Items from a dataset
*** Block opens ***

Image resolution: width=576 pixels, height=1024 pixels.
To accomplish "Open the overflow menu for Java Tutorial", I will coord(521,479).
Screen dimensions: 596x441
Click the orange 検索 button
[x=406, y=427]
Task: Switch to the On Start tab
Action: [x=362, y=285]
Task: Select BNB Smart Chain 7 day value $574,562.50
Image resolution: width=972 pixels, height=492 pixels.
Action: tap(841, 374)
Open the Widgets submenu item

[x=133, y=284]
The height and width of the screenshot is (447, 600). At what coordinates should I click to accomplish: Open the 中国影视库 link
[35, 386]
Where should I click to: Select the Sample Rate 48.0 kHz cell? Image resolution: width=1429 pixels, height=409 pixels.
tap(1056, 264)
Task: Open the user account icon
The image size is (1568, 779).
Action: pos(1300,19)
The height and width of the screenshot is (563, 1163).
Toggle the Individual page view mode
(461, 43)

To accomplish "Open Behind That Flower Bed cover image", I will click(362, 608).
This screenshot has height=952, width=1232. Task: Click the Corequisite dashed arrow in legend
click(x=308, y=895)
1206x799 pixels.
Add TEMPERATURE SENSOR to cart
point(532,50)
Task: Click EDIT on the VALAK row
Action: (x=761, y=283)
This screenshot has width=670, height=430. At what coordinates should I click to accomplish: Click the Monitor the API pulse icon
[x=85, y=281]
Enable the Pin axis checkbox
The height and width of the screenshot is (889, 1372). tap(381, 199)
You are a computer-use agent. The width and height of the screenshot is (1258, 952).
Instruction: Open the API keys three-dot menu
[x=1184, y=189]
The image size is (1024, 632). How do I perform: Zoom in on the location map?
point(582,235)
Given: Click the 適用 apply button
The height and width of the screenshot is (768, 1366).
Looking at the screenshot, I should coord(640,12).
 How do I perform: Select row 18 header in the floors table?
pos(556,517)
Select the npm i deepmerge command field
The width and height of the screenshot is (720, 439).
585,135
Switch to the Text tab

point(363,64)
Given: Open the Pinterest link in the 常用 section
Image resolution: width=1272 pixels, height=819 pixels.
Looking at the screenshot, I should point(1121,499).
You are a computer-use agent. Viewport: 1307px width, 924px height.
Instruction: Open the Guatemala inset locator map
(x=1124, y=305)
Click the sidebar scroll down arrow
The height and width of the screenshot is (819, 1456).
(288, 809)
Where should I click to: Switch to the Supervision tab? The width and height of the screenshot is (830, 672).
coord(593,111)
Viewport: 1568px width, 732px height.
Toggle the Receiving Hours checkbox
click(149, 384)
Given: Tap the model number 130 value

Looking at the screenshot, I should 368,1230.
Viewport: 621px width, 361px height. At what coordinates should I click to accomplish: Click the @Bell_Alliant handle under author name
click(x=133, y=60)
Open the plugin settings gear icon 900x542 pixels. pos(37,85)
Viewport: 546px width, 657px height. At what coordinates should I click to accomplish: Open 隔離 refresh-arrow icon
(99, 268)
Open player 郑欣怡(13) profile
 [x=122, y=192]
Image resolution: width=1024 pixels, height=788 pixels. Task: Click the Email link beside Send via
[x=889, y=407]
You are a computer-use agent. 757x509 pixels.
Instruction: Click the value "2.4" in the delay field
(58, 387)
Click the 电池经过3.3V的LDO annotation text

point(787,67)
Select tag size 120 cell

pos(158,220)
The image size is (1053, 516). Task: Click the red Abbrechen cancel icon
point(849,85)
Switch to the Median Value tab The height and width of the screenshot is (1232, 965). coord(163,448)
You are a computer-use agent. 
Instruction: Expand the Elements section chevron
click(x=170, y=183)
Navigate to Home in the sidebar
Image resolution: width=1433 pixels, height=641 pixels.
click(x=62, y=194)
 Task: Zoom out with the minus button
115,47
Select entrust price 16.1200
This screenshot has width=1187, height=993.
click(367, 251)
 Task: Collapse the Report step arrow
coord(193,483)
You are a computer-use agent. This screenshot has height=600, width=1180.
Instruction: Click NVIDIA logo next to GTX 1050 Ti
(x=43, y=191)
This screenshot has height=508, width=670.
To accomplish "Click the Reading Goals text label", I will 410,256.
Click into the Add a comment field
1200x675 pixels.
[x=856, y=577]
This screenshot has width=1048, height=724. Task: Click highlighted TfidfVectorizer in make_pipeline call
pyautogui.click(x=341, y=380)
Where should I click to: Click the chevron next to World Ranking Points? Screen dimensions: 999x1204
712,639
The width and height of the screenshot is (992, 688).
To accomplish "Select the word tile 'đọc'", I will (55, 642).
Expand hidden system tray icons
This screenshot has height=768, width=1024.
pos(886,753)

*** Block closes ***

* [Your objective]
Your answer must be the line containing "The image size is (1053, 516)." and every line after it through the end of the records above, reproduced exactly and alone.

* [Exercise response]
The image size is (1053, 516). Task: Click the red Abbrechen cancel icon
point(849,85)
Switch to the Median Value tab The height and width of the screenshot is (1232, 965). coord(163,448)
You are a computer-use agent. 
Instruction: Expand the Elements section chevron
click(x=170, y=183)
Navigate to Home in the sidebar
Image resolution: width=1433 pixels, height=641 pixels.
click(x=62, y=194)
 Task: Zoom out with the minus button
115,47
Select entrust price 16.1200
This screenshot has width=1187, height=993.
click(367, 251)
 Task: Collapse the Report step arrow
coord(193,483)
You are a computer-use agent. This screenshot has height=600, width=1180.
Instruction: Click NVIDIA logo next to GTX 1050 Ti
(x=43, y=191)
This screenshot has height=508, width=670.
To accomplish "Click the Reading Goals text label", I will 410,256.
Click into the Add a comment field
1200x675 pixels.
[x=856, y=577]
This screenshot has width=1048, height=724. Task: Click highlighted TfidfVectorizer in make_pipeline call
pyautogui.click(x=341, y=380)
Where should I click to: Click the chevron next to World Ranking Points? Screen dimensions: 999x1204
712,639
The width and height of the screenshot is (992, 688).
To accomplish "Select the word tile 'đọc'", I will (55, 642).
Expand hidden system tray icons
This screenshot has height=768, width=1024.
pos(886,753)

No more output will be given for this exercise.